Transition-First, I will tell you who Henrietta Lacks was.
Who was Henrietta Lacks?
Henrietta Lacks was an African American tobacco farmer who went to The Johns Hopkins Hospital with complaints if vaginal bleeding. She was seen by gynecologist Dr. Howard Jones. When she was examined by Dr. Jones, he discovered a tumor on her cervix which was deemed malignant. Upon diagnosis of cervical cancer, she began undergoing radium treatment, the most advanced treatment available in 1951. Unfortunately, the treatment was to no avail and she passed away later that year.
Transition-Now that we have discussed who Henrietta Lacks was, I will begin to tell you about her legacy.
What are her cells and how are they used?
A sample of Henrietta Lacks’ cells were taken from her cervix for a biopsy. These cells were sent, without Lacks’ consent or knowledge, to Dr. George Otto Gey, who was a cancer researcher. Gey named her sample, HeLa, which was derived by taking the first two letters from her first and last names. While most samples of cancer cells died within a few days, the HeLa cells seemed to multiply at a regular rate. As noted by Dr. Gey and Johns Hopkins Hospital, the doubling rate for the HeLa cells was 20-24 hours. Because of this, researchers began to refer to HeLa cells as the immortal cell line. Because of this immortality in the common lab setting, Dr. Gey was able to mass produce HeLa cells and begin shipping them to other cancer researchers across the country and the globe. HeLa cells were used to treat a variety of diseases. In fact, in 1955, Jonas Salk was able to perfect a vaccine to cure Polio from research he conducted using the HeLa cells. While these cells have mutated several hundred times, they are still being used today for research on various illnesses.
Transition-Now that we know about her cells and their legacy, we can now move onto the effect it had on her family.

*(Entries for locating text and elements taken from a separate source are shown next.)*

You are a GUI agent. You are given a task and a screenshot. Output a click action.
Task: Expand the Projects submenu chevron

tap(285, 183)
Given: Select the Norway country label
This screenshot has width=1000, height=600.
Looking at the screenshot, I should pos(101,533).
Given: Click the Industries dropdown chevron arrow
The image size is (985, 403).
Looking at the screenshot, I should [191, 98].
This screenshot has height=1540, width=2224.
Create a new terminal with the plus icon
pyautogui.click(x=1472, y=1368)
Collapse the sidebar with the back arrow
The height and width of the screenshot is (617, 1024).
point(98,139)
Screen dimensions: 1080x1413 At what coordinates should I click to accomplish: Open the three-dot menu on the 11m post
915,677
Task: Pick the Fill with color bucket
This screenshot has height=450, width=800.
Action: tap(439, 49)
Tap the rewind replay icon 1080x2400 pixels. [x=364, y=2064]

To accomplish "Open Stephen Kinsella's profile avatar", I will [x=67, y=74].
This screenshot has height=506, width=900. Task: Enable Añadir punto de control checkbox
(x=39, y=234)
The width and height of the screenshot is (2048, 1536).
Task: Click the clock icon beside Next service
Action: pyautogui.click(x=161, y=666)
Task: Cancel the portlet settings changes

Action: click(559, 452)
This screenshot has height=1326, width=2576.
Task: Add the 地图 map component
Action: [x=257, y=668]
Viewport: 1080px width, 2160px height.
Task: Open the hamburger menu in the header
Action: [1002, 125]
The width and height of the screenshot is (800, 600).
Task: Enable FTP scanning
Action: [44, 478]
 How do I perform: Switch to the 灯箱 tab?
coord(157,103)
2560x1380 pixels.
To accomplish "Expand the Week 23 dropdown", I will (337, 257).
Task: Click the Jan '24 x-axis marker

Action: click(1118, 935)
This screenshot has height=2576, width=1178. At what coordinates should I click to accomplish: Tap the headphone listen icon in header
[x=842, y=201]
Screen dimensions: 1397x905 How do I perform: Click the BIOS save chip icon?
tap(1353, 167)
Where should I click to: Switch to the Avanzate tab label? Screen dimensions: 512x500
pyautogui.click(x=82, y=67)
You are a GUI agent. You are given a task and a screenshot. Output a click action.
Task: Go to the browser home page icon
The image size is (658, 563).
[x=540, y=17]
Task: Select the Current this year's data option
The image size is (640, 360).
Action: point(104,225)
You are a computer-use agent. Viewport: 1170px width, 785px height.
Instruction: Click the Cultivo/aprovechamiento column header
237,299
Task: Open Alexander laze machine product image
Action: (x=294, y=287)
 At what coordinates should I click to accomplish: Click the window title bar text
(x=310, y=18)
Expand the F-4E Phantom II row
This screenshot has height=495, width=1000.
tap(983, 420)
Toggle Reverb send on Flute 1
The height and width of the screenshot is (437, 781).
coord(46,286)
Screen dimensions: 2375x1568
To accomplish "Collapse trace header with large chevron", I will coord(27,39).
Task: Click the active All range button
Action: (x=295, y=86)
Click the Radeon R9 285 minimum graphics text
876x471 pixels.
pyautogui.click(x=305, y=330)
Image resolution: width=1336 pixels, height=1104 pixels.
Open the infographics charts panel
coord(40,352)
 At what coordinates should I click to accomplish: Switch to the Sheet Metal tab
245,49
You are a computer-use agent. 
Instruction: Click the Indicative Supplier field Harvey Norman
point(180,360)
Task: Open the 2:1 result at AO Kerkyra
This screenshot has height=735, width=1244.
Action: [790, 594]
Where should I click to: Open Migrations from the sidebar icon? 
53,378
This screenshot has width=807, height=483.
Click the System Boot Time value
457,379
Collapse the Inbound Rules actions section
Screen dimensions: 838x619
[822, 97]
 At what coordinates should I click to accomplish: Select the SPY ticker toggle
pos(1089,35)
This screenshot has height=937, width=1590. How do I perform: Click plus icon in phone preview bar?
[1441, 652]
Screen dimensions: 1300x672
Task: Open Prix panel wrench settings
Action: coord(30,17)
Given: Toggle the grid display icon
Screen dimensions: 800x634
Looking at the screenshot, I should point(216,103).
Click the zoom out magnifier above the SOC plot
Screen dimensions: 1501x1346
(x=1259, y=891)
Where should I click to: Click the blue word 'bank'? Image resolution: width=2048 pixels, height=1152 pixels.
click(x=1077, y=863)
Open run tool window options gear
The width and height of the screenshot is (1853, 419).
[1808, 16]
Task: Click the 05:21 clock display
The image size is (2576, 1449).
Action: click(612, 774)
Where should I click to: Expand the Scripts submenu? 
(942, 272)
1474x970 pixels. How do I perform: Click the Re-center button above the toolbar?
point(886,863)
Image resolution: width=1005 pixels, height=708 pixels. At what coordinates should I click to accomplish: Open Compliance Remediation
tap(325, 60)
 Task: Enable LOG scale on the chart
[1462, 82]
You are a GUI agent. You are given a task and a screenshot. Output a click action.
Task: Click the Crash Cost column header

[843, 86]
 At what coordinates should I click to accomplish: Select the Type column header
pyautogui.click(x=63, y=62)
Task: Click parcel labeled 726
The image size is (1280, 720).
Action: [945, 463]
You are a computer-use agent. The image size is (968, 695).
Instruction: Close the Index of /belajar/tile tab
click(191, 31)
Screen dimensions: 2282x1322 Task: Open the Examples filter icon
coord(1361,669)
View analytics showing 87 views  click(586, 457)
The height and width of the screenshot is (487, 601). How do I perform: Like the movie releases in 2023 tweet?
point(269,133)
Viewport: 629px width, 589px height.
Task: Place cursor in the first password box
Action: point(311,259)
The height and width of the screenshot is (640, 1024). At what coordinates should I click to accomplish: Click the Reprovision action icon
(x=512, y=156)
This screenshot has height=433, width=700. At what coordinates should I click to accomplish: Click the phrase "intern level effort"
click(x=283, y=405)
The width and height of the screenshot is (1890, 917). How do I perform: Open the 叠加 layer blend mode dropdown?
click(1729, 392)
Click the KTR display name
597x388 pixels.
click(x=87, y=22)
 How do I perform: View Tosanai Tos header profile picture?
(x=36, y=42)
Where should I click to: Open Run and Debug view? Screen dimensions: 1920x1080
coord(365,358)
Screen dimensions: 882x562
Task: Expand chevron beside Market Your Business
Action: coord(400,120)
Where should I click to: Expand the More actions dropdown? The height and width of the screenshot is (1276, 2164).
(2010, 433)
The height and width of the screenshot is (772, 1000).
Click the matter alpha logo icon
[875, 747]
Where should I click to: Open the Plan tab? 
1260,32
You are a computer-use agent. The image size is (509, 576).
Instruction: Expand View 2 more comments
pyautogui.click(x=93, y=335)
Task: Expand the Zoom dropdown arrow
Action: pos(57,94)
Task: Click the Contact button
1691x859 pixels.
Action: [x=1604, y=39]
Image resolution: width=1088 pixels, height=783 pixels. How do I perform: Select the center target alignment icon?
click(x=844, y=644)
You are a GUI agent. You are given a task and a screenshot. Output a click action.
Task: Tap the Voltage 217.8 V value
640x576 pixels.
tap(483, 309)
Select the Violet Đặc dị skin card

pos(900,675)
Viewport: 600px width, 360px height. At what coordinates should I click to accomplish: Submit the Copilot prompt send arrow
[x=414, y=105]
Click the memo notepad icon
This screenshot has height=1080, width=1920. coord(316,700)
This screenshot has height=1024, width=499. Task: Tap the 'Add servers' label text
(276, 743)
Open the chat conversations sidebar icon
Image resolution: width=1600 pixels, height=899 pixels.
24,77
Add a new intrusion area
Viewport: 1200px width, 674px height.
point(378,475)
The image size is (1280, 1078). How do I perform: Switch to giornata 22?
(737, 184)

How has this affected her family?
For years, the Lacks family was unaware that Henrietta’s cells were even taken for research. They continued living their lives, and mourning the loss of Mrs. Lacks. In the 1970’s Johns Hopkins Hospital came to the family and asked to take blood samples. The family complied, but were not informed of the purpose of the blood samples. These blood samples were to gain further knowledge of HeLa cell line and understand Mrs. Lacks’ genome sequence. The family was never compensated for any monetary gain made from discoveries with the use of HeLa cells. Only recently has the family gained some control over the use of these Cells. Some of the family members are on a council which controls the distribution and usage of the HeLa cells. While some advancement has been made with the family of Henrietta Lacks, most of the family agrees it is not enough. Lawrence Lacks, the eldest son of Henrietta, has filed a lawsuit against Johns Hopkins and plans to gain a large compensation from the hospital.
Today, i have spoken to you about Henrietta Lacks, how the research on her cells has helped many in the past and continues to help many today, and the effect on her family. Thank you for your time.